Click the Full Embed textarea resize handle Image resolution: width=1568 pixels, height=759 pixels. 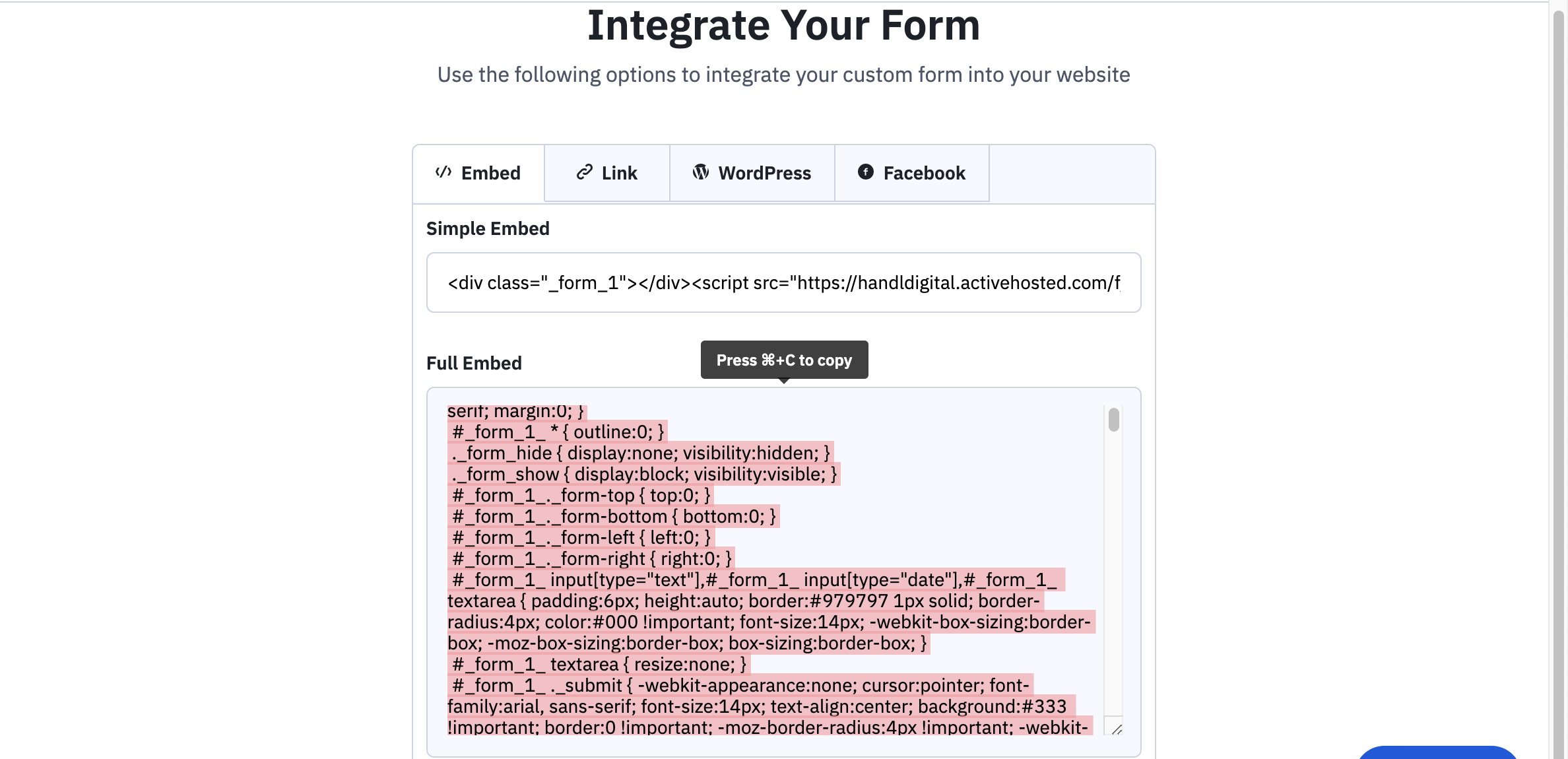coord(1117,729)
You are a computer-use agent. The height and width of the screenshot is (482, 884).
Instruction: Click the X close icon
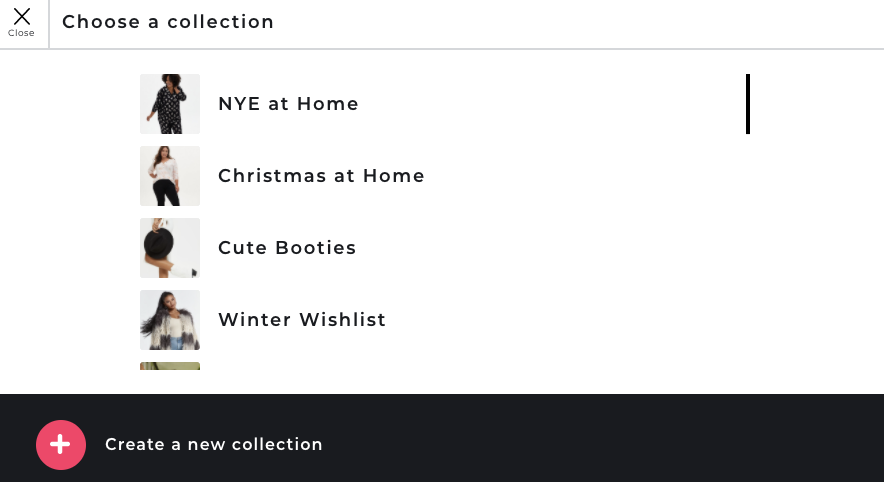21,16
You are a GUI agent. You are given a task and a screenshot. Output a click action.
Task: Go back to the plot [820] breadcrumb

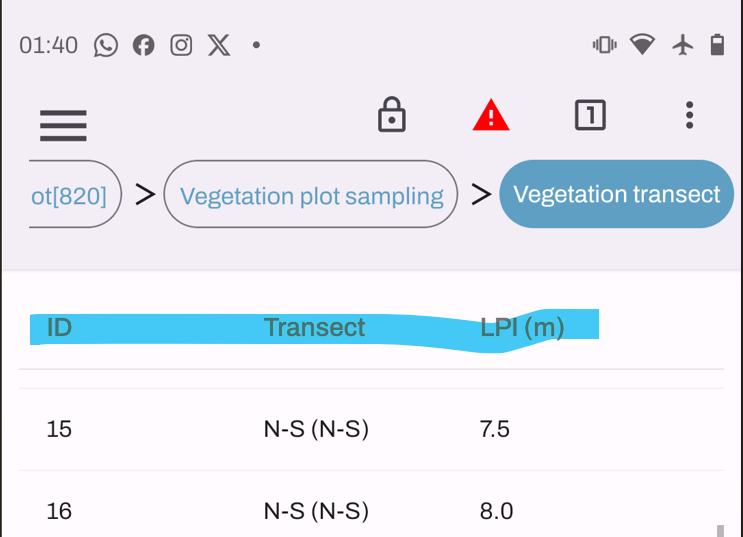[x=72, y=195]
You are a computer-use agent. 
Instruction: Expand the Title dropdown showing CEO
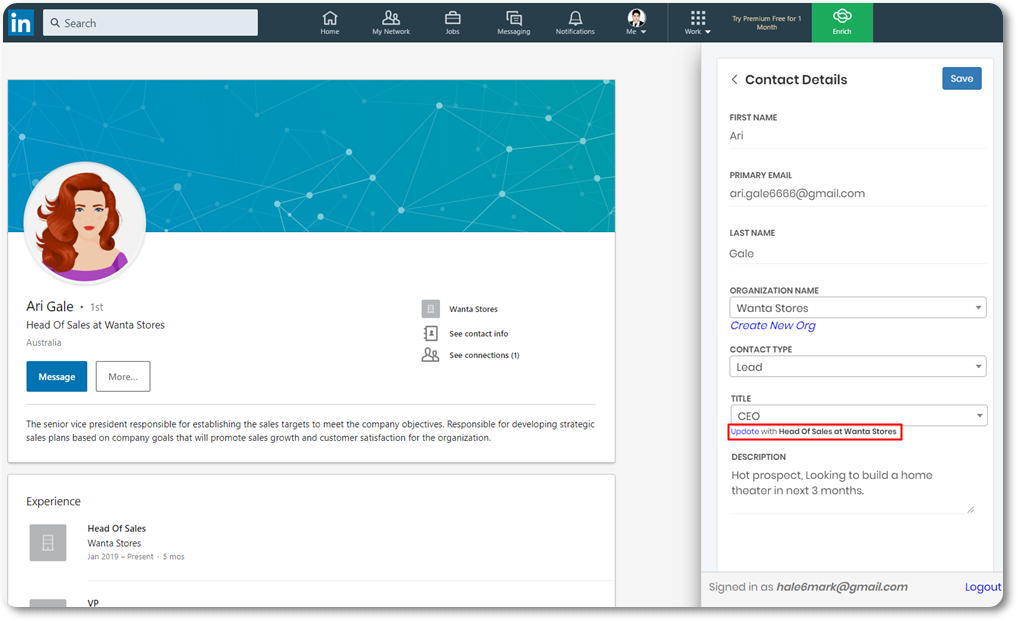[977, 416]
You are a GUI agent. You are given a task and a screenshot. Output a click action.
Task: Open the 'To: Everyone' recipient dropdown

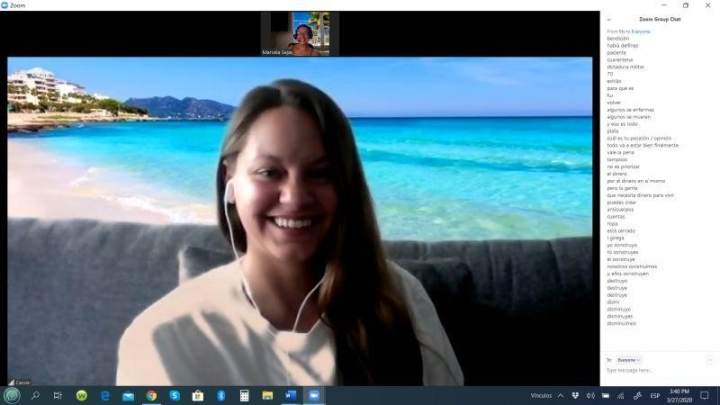click(x=628, y=359)
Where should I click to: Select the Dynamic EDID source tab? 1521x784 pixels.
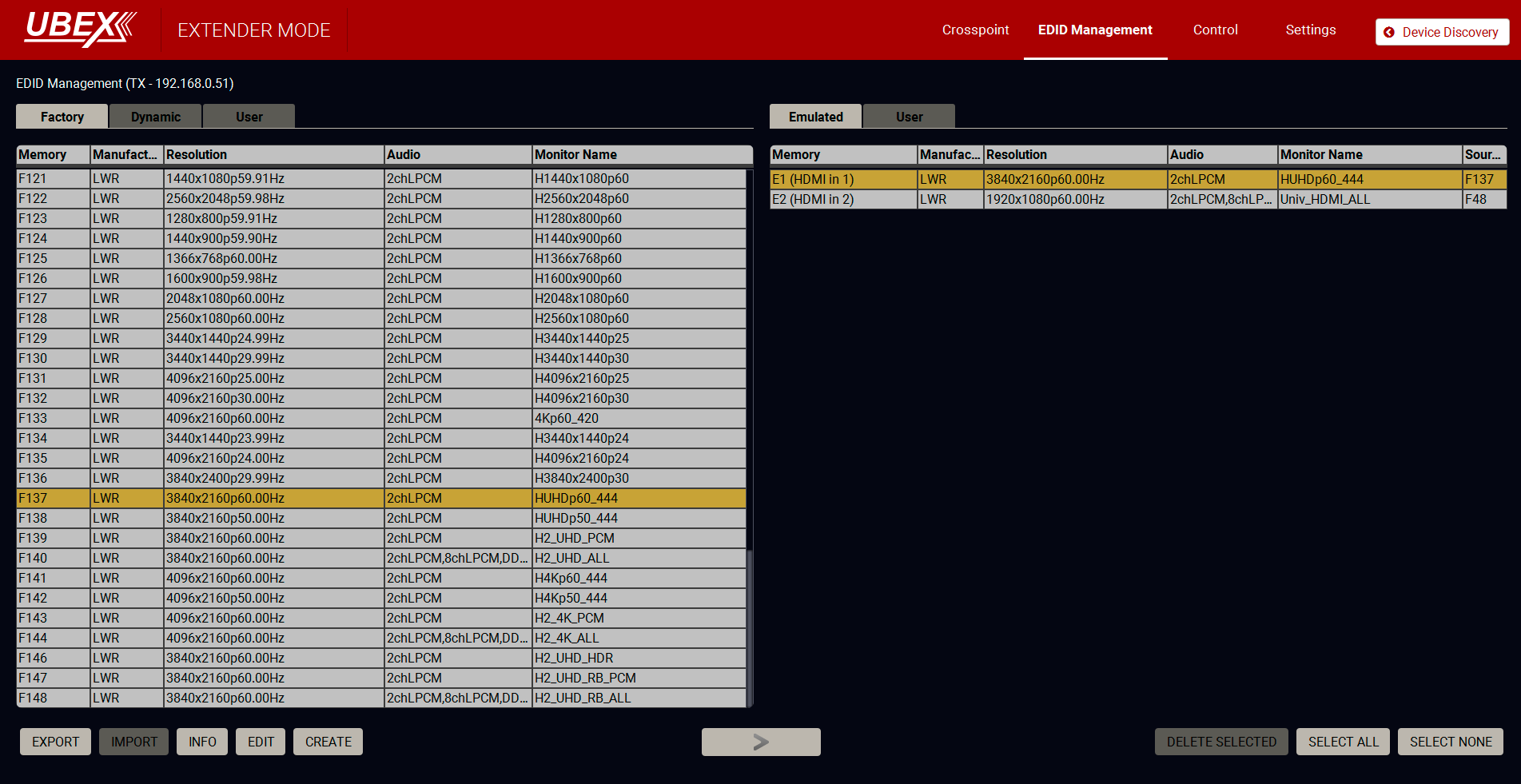tap(155, 117)
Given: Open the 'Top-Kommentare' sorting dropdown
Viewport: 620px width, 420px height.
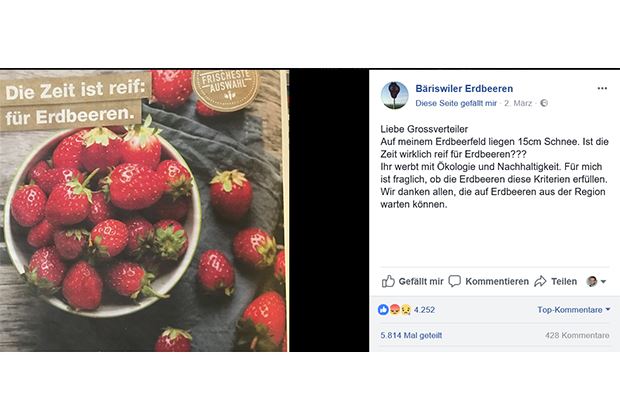Looking at the screenshot, I should [x=573, y=310].
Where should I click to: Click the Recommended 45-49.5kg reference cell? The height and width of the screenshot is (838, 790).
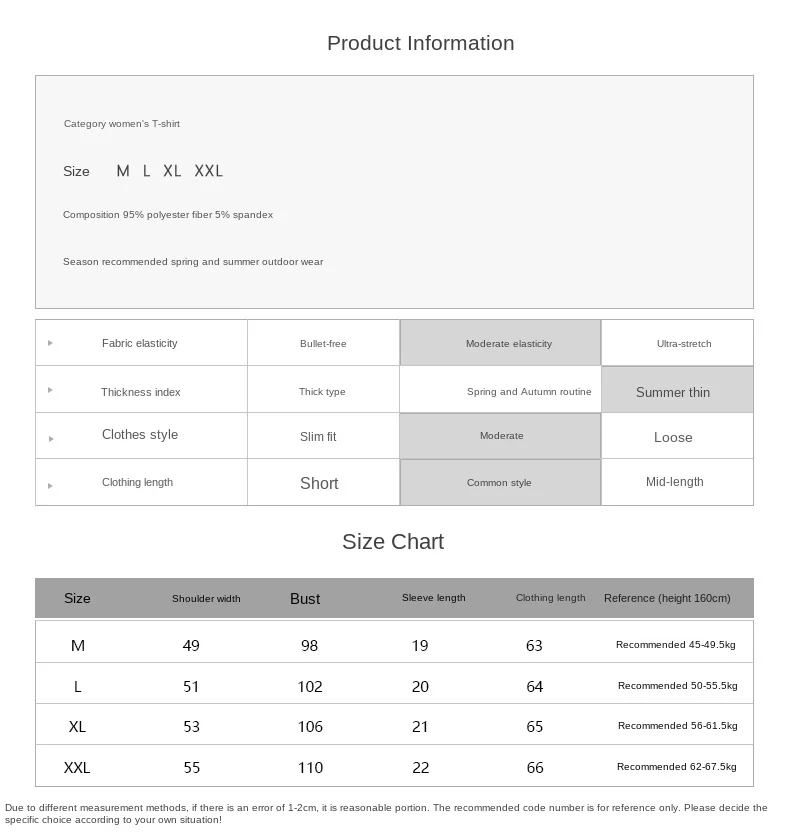tap(676, 645)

··········

> REQUIRED ACTION
Within the data above, filter for lines containing the word "agent" and copy each one.

> ANSWER BOX
You are a computer-use agent. The height and width of the screenshot is (482, 884).
You are a GUI agent. You are given a task and a screenshot. Output a click action.
You are a computer-use agent. 
You are a GUI agent. You are given a task and a screenshot. Output a click action.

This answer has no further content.